▸ **Document**:
This method takes a screenshot of the web page and returns it as a “binary string” containing the image data in the specified format.

The options object is the same as in render().

Not in PhantomJS.

Note: you can use the result to output on the standard output, by setting phantom.outputEncoding to “binary”.

phantom.outputEncoding = 'binary';
// ....
let bytes = page.renderBytes({format:'png'})
if (bytes) {
    system.stdout.write(bytes);
}

sendEvent(eventType, arg1, arg2, button, modifier)

It sends hardware-like events to the web page, through the browser window, like a user does when he types on a keyboard or uses his mouse. Then the browser engine (Gecko) translates these events into DOM events into the web page.

So this method does not directly synthesize DOM events. This is why you cannot indicate a DOM element as target.

With this method, you can generate keyboard events and mouse events. Arguments depends which type of event you want to generate.

The event type is given as the first argument.

Mouse events

You should indicate ‘mouseup’, ‘mousedown’, ‘mousemove’, ‘doubleclick’ or ‘click’ as event type.

Arguments arg1 and arg2 should represent the mouse position on the window. arg1 is the horizontal coordinate (x) and arg2 is the vertical coordinate (y). These arguments are optional. In this case, give null as value.

The fourth argument is the pressed button. Indicates ‘left’, ‘middle’ or ‘right’.

The “modifier” argument is a combination of keyboard modifiers, i.e., a code indicating if a key like ‘ctrl’ or ‘alt’ is pressed. Codes are available on the webpage.event.modifier object:

  • webpage.event.modifier.ctrl
  • webpage.event.modifier.shift
  • webpage.event.modifier.alt
  • webpage.event.modifier.meta
  • webpage.event.modifier.keypad

If no modifiers key, just use 0 as value.

▸ **Element and text position data**:
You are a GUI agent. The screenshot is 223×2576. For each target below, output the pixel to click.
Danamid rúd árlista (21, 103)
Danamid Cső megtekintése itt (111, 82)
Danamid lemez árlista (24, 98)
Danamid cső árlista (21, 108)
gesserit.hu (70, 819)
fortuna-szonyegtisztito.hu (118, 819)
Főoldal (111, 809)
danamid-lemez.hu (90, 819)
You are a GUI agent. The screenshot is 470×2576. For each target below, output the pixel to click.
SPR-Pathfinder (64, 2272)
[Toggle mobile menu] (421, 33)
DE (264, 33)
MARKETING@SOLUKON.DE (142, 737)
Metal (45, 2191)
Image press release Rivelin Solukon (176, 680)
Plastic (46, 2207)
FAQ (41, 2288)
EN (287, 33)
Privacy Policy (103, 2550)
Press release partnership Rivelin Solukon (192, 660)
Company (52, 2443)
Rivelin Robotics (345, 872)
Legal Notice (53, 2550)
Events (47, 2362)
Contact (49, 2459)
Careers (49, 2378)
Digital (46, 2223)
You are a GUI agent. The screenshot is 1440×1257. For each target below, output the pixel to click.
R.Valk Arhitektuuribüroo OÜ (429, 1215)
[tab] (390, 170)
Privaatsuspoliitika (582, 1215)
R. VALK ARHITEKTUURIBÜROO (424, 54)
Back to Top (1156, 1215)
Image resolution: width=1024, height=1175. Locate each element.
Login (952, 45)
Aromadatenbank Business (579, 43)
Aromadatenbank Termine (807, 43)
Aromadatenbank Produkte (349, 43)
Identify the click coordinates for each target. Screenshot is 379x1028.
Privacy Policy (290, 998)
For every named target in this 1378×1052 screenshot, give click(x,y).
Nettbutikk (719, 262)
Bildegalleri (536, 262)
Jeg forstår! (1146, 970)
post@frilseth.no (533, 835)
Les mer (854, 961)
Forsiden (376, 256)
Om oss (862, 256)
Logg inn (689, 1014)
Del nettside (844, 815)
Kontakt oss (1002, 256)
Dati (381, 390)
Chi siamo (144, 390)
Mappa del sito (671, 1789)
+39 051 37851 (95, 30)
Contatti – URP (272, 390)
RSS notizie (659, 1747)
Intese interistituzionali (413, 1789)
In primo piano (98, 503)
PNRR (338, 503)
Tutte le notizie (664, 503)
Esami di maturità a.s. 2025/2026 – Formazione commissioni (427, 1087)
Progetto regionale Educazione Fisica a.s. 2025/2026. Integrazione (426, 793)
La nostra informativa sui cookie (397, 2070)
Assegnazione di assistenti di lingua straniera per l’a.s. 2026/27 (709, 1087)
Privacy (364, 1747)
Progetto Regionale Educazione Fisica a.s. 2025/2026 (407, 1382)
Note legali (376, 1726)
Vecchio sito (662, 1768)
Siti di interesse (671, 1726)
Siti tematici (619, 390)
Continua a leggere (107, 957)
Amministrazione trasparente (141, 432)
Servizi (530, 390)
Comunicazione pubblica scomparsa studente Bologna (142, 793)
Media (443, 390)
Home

▸ **Complete the following**:
• A. In the listing, rewrite the lines from the one with "Digital (46, 2223)" up to and including the one with "Media (443, 390)", replacing "Nettbutikk" with "Nettbutikken" and keeping everything else the same.
• B. Extend the text about the renderBytes and sendEvent page methods by continuing it from its last sentence.

▸ **Answer set**:
• A.
Digital (46, 2223)
You are a GUI agent. The screenshot is 1440×1257. For each target below, output the pixel to click.
R.Valk Arhitektuuribüroo OÜ (429, 1215)
[tab] (390, 170)
Privaatsuspoliitika (582, 1215)
R. VALK ARHITEKTUURIBÜROO (424, 54)
Back to Top (1156, 1215)
Image resolution: width=1024, height=1175. Locate each element.
Login (952, 45)
Aromadatenbank Business (579, 43)
Aromadatenbank Termine (807, 43)
Aromadatenbank Produkte (349, 43)
Identify the click coordinates for each target. Screenshot is 379x1028.
Privacy Policy (290, 998)
For every named target in this 1378×1052 screenshot, give click(x,y).
Nettbutikken (719, 262)
Bildegalleri (536, 262)
Jeg forstår! (1146, 970)
post@frilseth.no (533, 835)
Les mer (854, 961)
Forsiden (376, 256)
Om oss (862, 256)
Logg inn (689, 1014)
Del nettside (844, 815)
Kontakt oss (1002, 256)
Dati (381, 390)
Chi siamo (144, 390)
Mappa del sito (671, 1789)
+39 051 37851 (95, 30)
Contatti – URP (272, 390)
RSS notizie (659, 1747)
Intese interistituzionali (413, 1789)
In primo piano (98, 503)
PNRR (338, 503)
Tutte le notizie (664, 503)
Esami di maturità a.s. 2025/2026 – Formazione commissioni (427, 1087)
Progetto regionale Educazione Fisica a.s. 2025/2026. Integrazione (426, 793)
La nostra informativa sui cookie (397, 2070)
Assegnazione di assistenti di lingua straniera per l’a.s. 2026/27 (709, 1087)
Privacy (364, 1747)
Progetto Regionale Educazione Fisica a.s. 2025/2026 (407, 1382)
Note legali (376, 1726)
Vecchio sito (662, 1768)
Siti di interesse (671, 1726)
Siti tematici (619, 390)
Continua a leggere (107, 957)
Amministrazione trasparente (141, 432)
Servizi (530, 390)
Comunicazione pubblica scomparsa studente Bologna (142, 793)
Media (443, 390)

• B.
// we send a click with ctrl+shift and the left button
var mod = page.event.modifier.ctrl | page.event.modifier.shift;
page.sendEvent('click', null, null, 'left', mod);
  • with ‘mouseup’, the web page will receive a mouseup and a click DOM event.
  • with ‘mousedown’, the web page will receive a mousedown and a click DOM event.
  • with ‘mousemove’, the web page will receive a simple mousemove DOM event.
  • with ‘doubleclick’ and ‘click’, the web page will receive a mousedown and a mouseup DOM events, followed by a click DOM event. And followed by a dblclick DOM event in the case of ‘doubleclick’.

The targeted DOM element is the DOM element under the indicated coordinates.

Note that if coordinates are outside the viewport of the window, the webpage will not receives DOM events.

Keyboard events

You should indicate ‘keyup’, ‘keypress’ or ‘keydown’ as event type.

The second parameter is a key code (from webpage.event.key), or a string of one or more characters.

You can also indicate a modifier key as fifth argument. See above for mouse events.

Third and fourth argument are not taken account for keyboard events. Just give null for them.

page.sendEvent('keypress', page.event.key.B);
page.sendEvent('keypress', "C");
page.sendEvent('keypress', "abc");

var mod = page.event.modifier.ctrl | page.event.modifier.shift;
page.sendEvent('keypress', page.event.key.A, null, null, mod);

When you give a string as a second parameter, if its length is more than one character:

  • for keyup and keydown, only the first character is used
  • for keypress, it will generates a keydown+keypress+keyup DOM events for each characters.

The targeted DOM element is the DOM element that has the focus.

Note: the DOMEvent.DOM_VK_ENTER key code has been removed in Gecko 30+. So using page.event.key.Enter will do nothing (or you receive 0 as key code in your event listener). Use page.event.key.Return instead.

setContent(content, url)

This method allows to replace the content of the current page with the given HTML source code. The URL indicates the address assigned to this new content.

stop()

It stops the loading of the page.

switchToFocusedFrame()

It selects the frame that has the focus.

See frames manipulation.

switchToFrame(name)

It selects the frame that has the given name, and is the child of the current frame.

See frames manipulation.

switchToChildFrame()

Deprecated. Use webpage.switchToFrame() instead.

switchToMainFrame()

It selects the main frame, i.e. the root window.

See frames manipulation.

switchToParentFrame()

It selects the parent frame of the current frame.

See frames manipulation.

uploadFile(selector, filename)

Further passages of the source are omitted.